Exercise description
An exact reproduction of all the entries below is required.

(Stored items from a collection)
--------

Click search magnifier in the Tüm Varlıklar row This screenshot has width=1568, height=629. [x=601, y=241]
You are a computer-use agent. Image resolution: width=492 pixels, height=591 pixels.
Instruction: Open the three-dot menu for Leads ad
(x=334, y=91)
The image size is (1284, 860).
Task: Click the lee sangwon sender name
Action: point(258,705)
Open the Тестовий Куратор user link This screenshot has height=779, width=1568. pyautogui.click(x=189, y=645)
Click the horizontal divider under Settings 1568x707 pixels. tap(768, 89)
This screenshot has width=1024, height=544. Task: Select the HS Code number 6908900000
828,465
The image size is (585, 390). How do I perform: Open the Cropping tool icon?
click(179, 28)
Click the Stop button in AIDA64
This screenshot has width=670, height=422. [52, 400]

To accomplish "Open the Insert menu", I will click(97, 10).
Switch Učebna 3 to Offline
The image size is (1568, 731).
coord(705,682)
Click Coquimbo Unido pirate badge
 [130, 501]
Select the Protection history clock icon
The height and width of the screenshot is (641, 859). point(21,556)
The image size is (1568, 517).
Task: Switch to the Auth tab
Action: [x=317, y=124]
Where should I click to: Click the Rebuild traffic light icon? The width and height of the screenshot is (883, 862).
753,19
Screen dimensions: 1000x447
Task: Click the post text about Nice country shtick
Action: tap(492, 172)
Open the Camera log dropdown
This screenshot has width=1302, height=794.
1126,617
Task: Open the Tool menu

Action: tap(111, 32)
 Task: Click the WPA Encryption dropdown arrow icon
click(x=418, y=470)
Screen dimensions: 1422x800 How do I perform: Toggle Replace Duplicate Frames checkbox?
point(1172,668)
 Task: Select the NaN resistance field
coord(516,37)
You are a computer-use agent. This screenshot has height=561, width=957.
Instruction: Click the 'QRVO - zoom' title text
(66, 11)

--------

Exercise result
Click search magnifier in the Tüm Varlıklar row This screenshot has width=1568, height=629. [x=601, y=241]
You are a computer-use agent. Image resolution: width=492 pixels, height=591 pixels.
Instruction: Open the three-dot menu for Leads ad
(x=334, y=91)
The image size is (1284, 860).
Task: Click the lee sangwon sender name
Action: point(258,705)
Open the Тестовий Куратор user link This screenshot has height=779, width=1568. pyautogui.click(x=189, y=645)
Click the horizontal divider under Settings 1568x707 pixels. tap(768, 89)
This screenshot has width=1024, height=544. Task: Select the HS Code number 6908900000
828,465
The image size is (585, 390). How do I perform: Open the Cropping tool icon?
click(179, 28)
Click the Stop button in AIDA64
This screenshot has width=670, height=422. [52, 400]

To accomplish "Open the Insert menu", I will click(97, 10).
Switch Učebna 3 to Offline
The image size is (1568, 731).
coord(705,682)
Click Coquimbo Unido pirate badge
 [130, 501]
Select the Protection history clock icon
The height and width of the screenshot is (641, 859). point(21,556)
The image size is (1568, 517).
Task: Switch to the Auth tab
Action: [x=317, y=124]
Where should I click to: Click the Rebuild traffic light icon? The width and height of the screenshot is (883, 862).
753,19
Screen dimensions: 1000x447
Task: Click the post text about Nice country shtick
Action: tap(492, 172)
Open the Camera log dropdown
This screenshot has width=1302, height=794.
1126,617
Task: Open the Tool menu

Action: tap(111, 32)
 Task: Click the WPA Encryption dropdown arrow icon
click(x=418, y=470)
Screen dimensions: 1422x800 How do I perform: Toggle Replace Duplicate Frames checkbox?
point(1172,668)
 Task: Select the NaN resistance field
coord(516,37)
You are a computer-use agent. This screenshot has height=561, width=957.
Instruction: Click the 'QRVO - zoom' title text
(66, 11)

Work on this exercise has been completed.